→ Selected excerpt
....
BA: Yes, exactly. It’s basically an interview that’s transcribed, I really didn’t want to do that.
MF: Despite some very powerful moments, the book is shot through with understated humour. Was it important to you that the book wasn’t too kitchen sink and bleak?
BA: Actually yes, it’s interesting you should pick up on that – the first version I wrote was too kitchen sink and bleak. I think it’s got to entertain. It’s like with music – there’s an element that’s got to entertain as well as challenge – it’s finding that sweet spot between the two. So I did bring in more humour. I think it’s important ‘cos it gives the book a kind of nice soft scruffiness in a way. If it was too bleak it would just be a sort of misery memoir. In any life there are moments of darkness, there are moments of funniness and there are moments of sadness. I wanted it to reflect all of the sides of life.
MF: How did writing the book connect to writing Night Thoughts which shares some similar ground in terms of dealing with childhood and family?
BA: Yeah, that’s interesting. I wrote it after Night Thoughts but these things are all kind of connected. The last couple of years I’ve been slightly obsessed with parenthood as a theme. As a personal theme and as an artistic theme. Night Thoughts is very much about life and birth and death. I think it definitely led on to wanting to write a memoir I suppose. Having a child yourself immediately stimulates thoughts about your own childhood. There will be more of an influence on the next Suede album really.
MF: Compared to many in your line of work you’re quite a private sort of person who outside performing doesn’t exactly court the spotlight. Meanwhile writing about your childhood is almost the most personal type of autobiography you could write…
BA: When I wrote the first version of the book a while ago, I read it back and thought ‘I don’t want to do this. I’m not ready for this information to be public’. I’ve definitely painted a stylised picture of my life, but you do that by what you decide to leave out.
....
→ Recorded data
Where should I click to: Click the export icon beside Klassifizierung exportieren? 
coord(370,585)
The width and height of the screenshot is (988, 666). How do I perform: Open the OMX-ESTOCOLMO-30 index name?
....
→ What you need to do
1) From the interview, list the kinds of moments that BA says occur in any life.
2) Pick up the interview about BA's childhood memoir at the point where it stops, and continue it.

→ The replies
1)
moments of darkness
moments of funniness
moments of sadness

2)
MF: As you discuss in Coal Black Mornings you are unapologetically in-touch with your feminine side. Do you think the world would be a better place if classic macho qualities slowly became extinct, or do you think there’s value to them too?
BA: There’s nothing wrong with masculinity and there’s nothing wrong with femininity, they’re different sides of the same coin. I just happen not to be Henry Rollins. That’s not me. I think if there’s any kind of femininity in Suede it’s because I wanted to express myself truthfully. I didn’t want to be hiding behind this mask of fake masculinity.
MF: Who would you rather be friends with – someone who cares about their hair too much? Or someone who cares about their hair too little?
BA: (laughter) I don’t think you can care about your hair too much Mark. People mistake vanity for insecurity. Often when I’m looking in the mirror people assume I’m thinking – ‘Wow I look amazing!’. In reality I’m often thinking ‘God, my hair looks shit today’.
MF: Writers from Yeats to Burroughs had a great interest in the occult. Do you think there can be an esoteric otherworldly element to the act of writing?
BA: Yes, I do. I think even when you write songs you are channeling primal subconscious thoughts, which are definitely esoteric. I’ve always been interested in artists like William Blake and Aleister Crowley. I love the idea of an artist switching off his consciousness and letting his subconscious take over. I’m not personally a huge fan of stream of consciousness literature. I find it a bit boring. I enjoy a strong narrative. But I completely respect all of those more experimental writers.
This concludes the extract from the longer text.